One can run the same test for various eras of the game, and for the most part the pattern will hold. There are breakdowns, especially when reaching back into the game’s early eras. Those are roughly the pre-1970s for women and the pre-1920s for men. “Imperfect bell” breakdowns won’t invalidate the conclusions, but they may render them more marginal. That’s an official acknowledgment for the record to take the ratings of men from before 1920 and women from before 1970 as good-faith estimates but not precise calculations.

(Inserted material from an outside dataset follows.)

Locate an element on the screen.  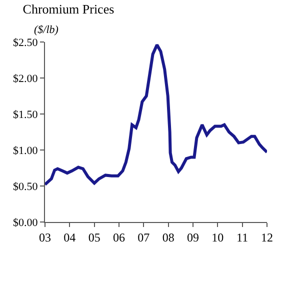
x-tick-label: 04 is located at coordinates (70, 237).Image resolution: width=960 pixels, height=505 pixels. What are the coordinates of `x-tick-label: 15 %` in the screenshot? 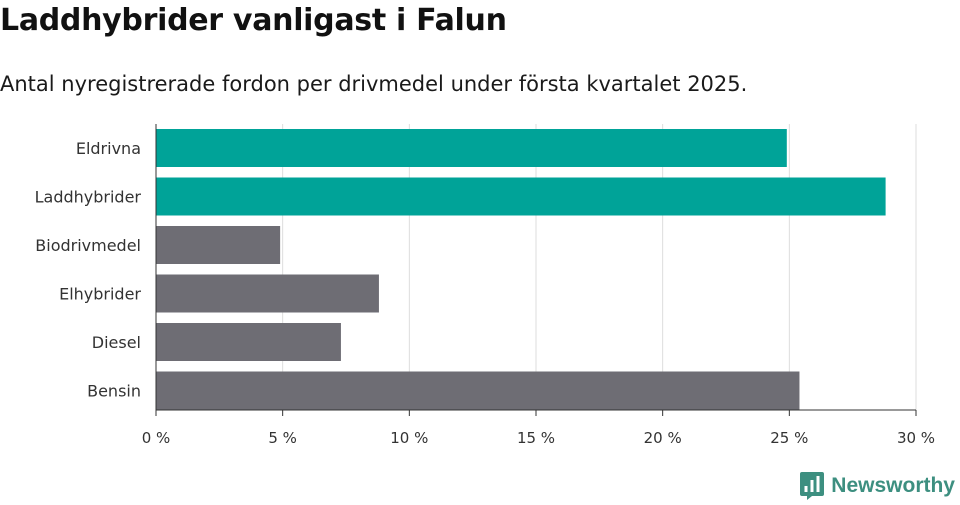 It's located at (536, 438).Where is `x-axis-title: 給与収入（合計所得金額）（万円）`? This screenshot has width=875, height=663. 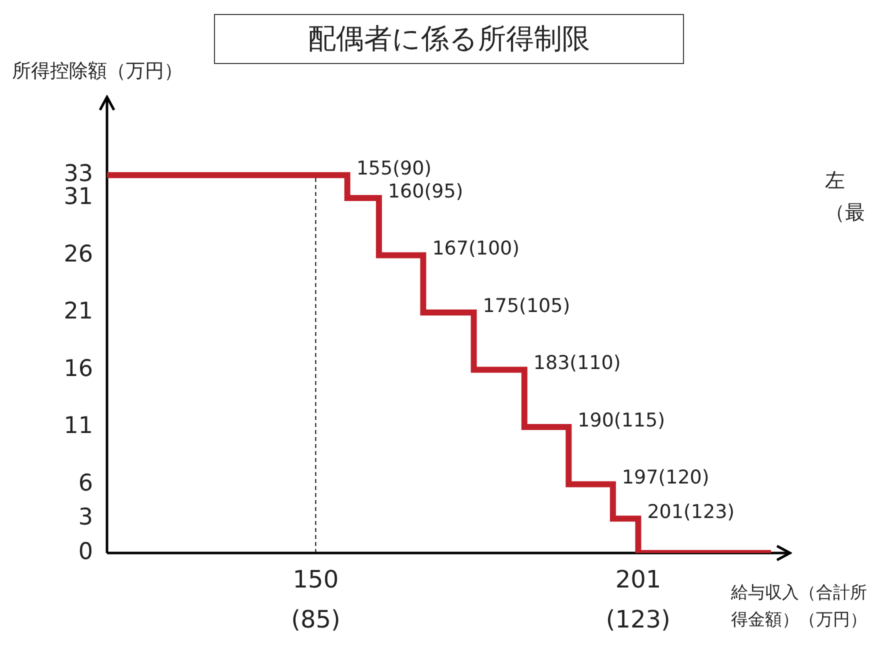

As a general proposition, one standard deviation movement away from the average in either direction will account for approximately 68 percent of all the results in a normal sample. Two standard deviations away from the mean accounts for roughly 95 percent of the data. Of course, only half of that movement will occur on the low end; the other half will be extraordinarily high. The bell has two sides, after all. A result three standard deviations outside the norm occurs only about 1 percent of the time, and again those 1 percent are split between the high and low ends. Throughout major tournament history, only about forty golfers—male and female—scored three standard deviations or better below the field average for the tournament in question. In major professional golf competition, results extending more than four standard deviations from the mean are exceedingly rare; there have been only three in the history of men’s and women’s major golf tournaments.

Simply put, the formula for calculating standard deviation is the average of the squared differences from the mean. Here is the more complex step-by-step formula:

  1. 1. Calculate the average for all numbers in the field.
  2. 2. Subtract each number from the average.
  3. 3. For each number, square the result of step 2.
  4. 4. Calculate the average of the squared differences. The result is the measure of one standard deviation from the field average.

Z score: Z score is a means of expressing exceptionality. It represents the number of standard deviations a given data point lies from the average. To calculate the Z score of any player in a golf tournament, begin by calculating the four-round field average and the standard deviation. Subtract the player’s four-round score from the four-round field average, and divide the result by the standard deviation. For scores that are below the field average—which is to say better—the Z score is negative. In most large data sets, 99 percent of values have a Z score between –3.00 and 3.00, meaning they lie within three standard deviations above or below the field average.